Demikian terjadi beberapa tahun silam, saat direkrut hotel anyar, seorang ekspatriat dari Inggris meminta saya menerjemahkan satu tulisan berbahasa Indonesia kedalam bahasa Inggris. Bos-nya menyerahkan lembaran itu sementara ia baru saja tiba 3 hari di Bandung.
Pelanggan hotel ini kebanyakan kaum
ekspatriat yang dikontrak Industri Pesawat Terbang Nusantara, IPTN. Seorang
kawan mengenalkannya. Saya pun belajar menerjemahkan kedalam terjemahan bebas.
Konten lembaran itu seputar
mesin-mesin. Tiap hari libur dia memberikan 2 – 3 lembar. Entah dia paham atau
tidak bahasa Inggrisku kala itu. Pokoknya diterjemahkan saja. Hehe. Bayarannya
lumayan, terkadang ekstra tip.
Bekerja di hotel dengan sistem
jam kerja penuh waktu, untuk back office tentu dilarang. Selain mengganggu
konsentrasi bekerja juga waktu terbatas. Jika dipaksakan, akan lelah.
Ketentuan itu tertuang dalam
peraturan tertulis. Tidak diperbolehkan bekerja di perusahaan lain secara formal,
misalnya menjadi agen asuransi, agen multi level marketing (MLM).

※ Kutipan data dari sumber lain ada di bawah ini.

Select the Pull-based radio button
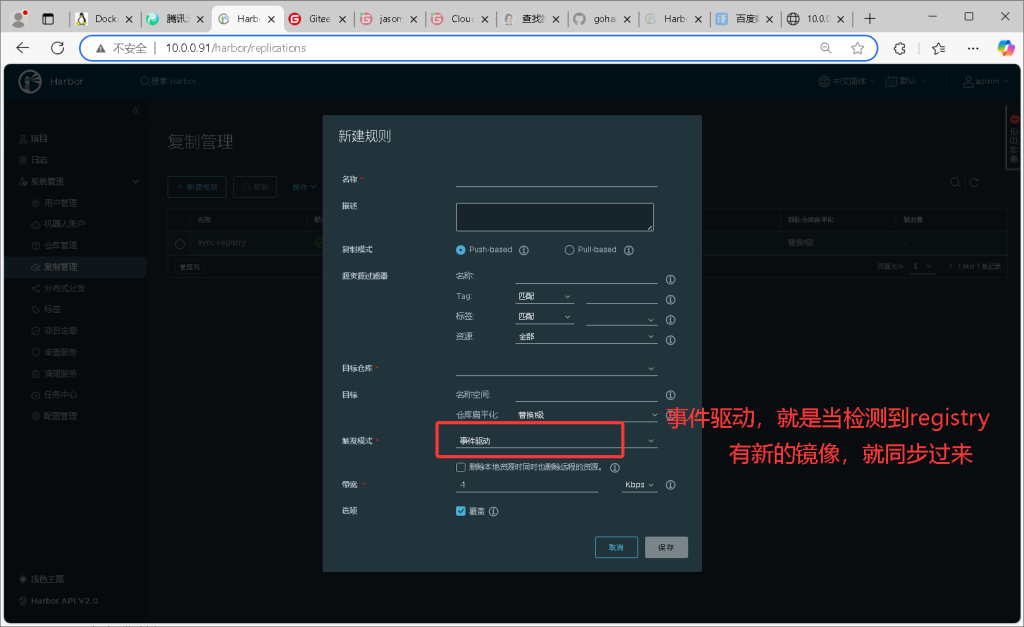Screen dimensions: 1024x627 (570, 250)
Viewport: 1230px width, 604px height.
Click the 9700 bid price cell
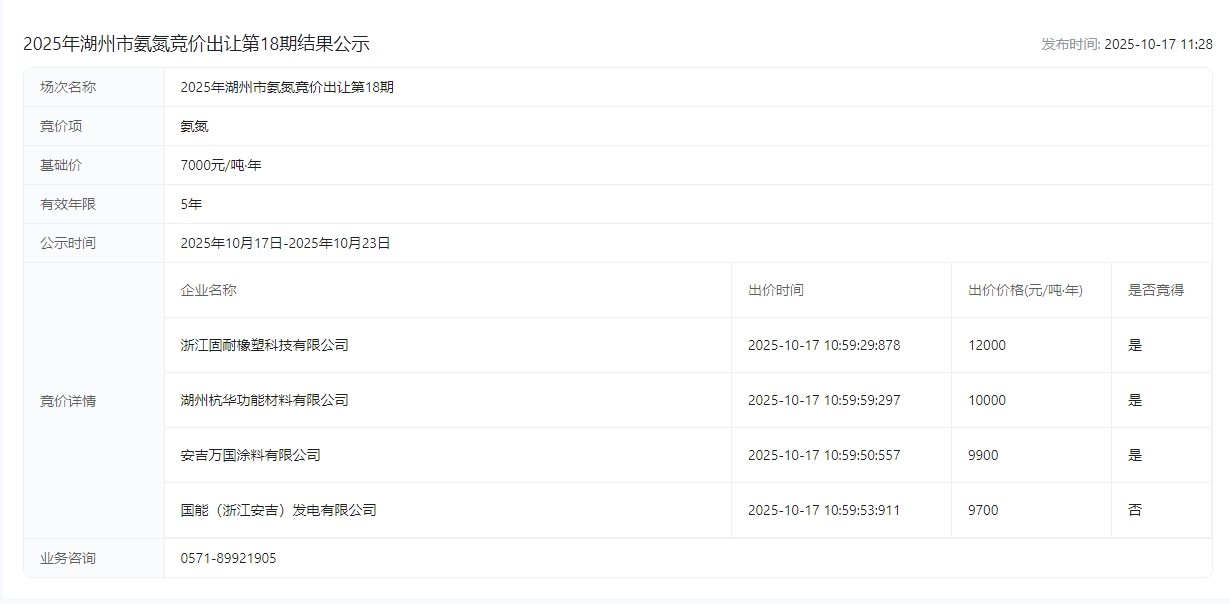(983, 510)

Kendati dilarang, banyak kawan memiliki
kerja sampingan secara diam-diam, tetap saja mereka melakukannya. Biasanya kawan-kawan
tutup mulut. Jika ketahuan, pemecatanlah akibatnya.
Lain halnya dengan kerja sampingan Dede. Semenjak Dede dipindah dari back office ke housekeeping, Dede memiliki jam kerja senggang. Usai jam kerja ia membuka kedai makan bersama istri.

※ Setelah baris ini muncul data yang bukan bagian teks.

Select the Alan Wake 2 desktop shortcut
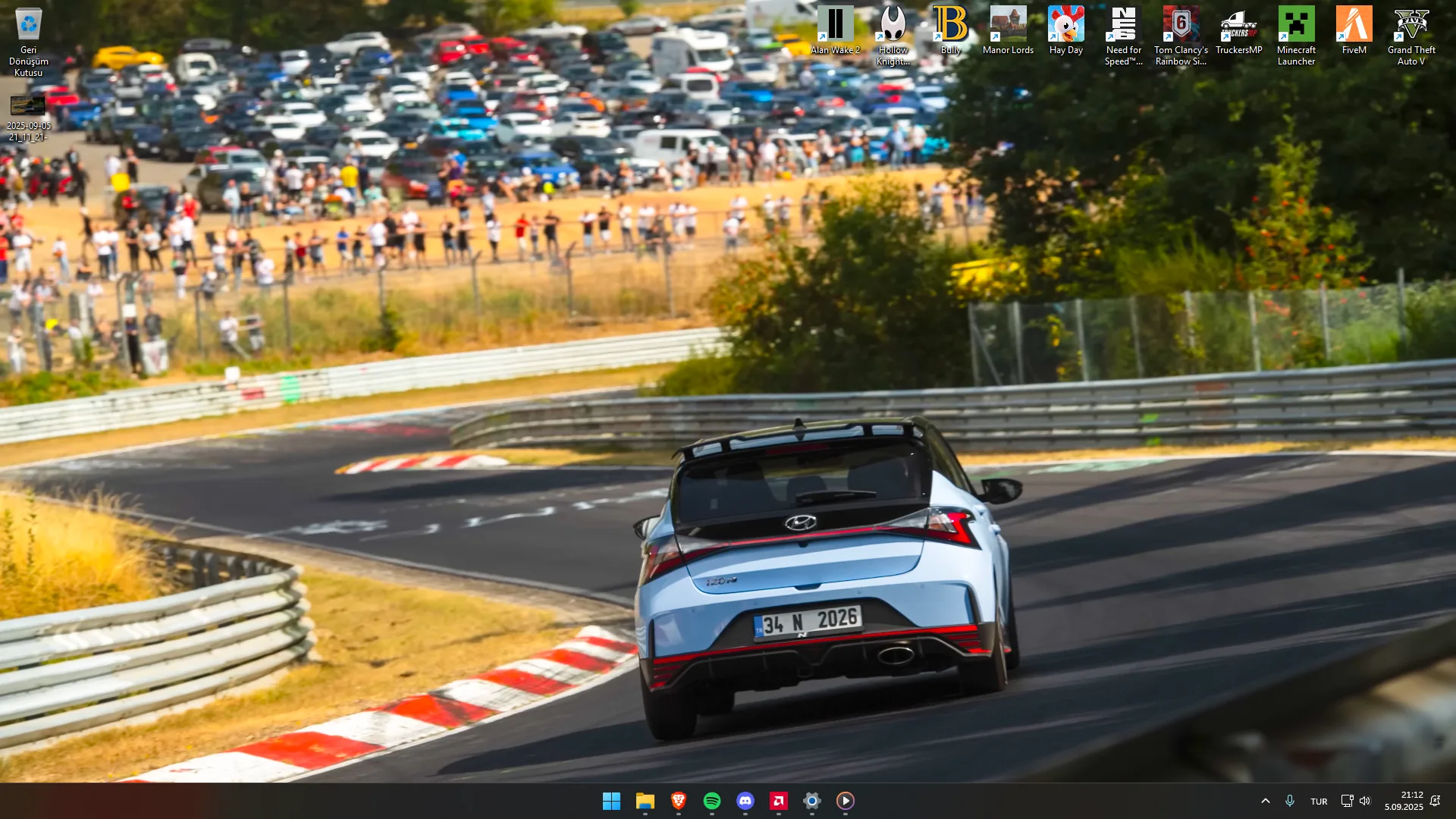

Suatu hari ia mengundang semua
kolega datang, dengan promosi diskon dari sang pemilik. Penuh sesaklah kedai
itu. Cerdik juga cara berpromosi. Makanan best seller-nya yaitu ayam penyet
vampir. huahh
Akhirnya Dede jadi terkenal di
hotel. Kedai kecil disulap jadi restoran. Sang istri merekrut beberapa pegawai.
Ia sendiri tetap menekuni pekerjaannya di hotel.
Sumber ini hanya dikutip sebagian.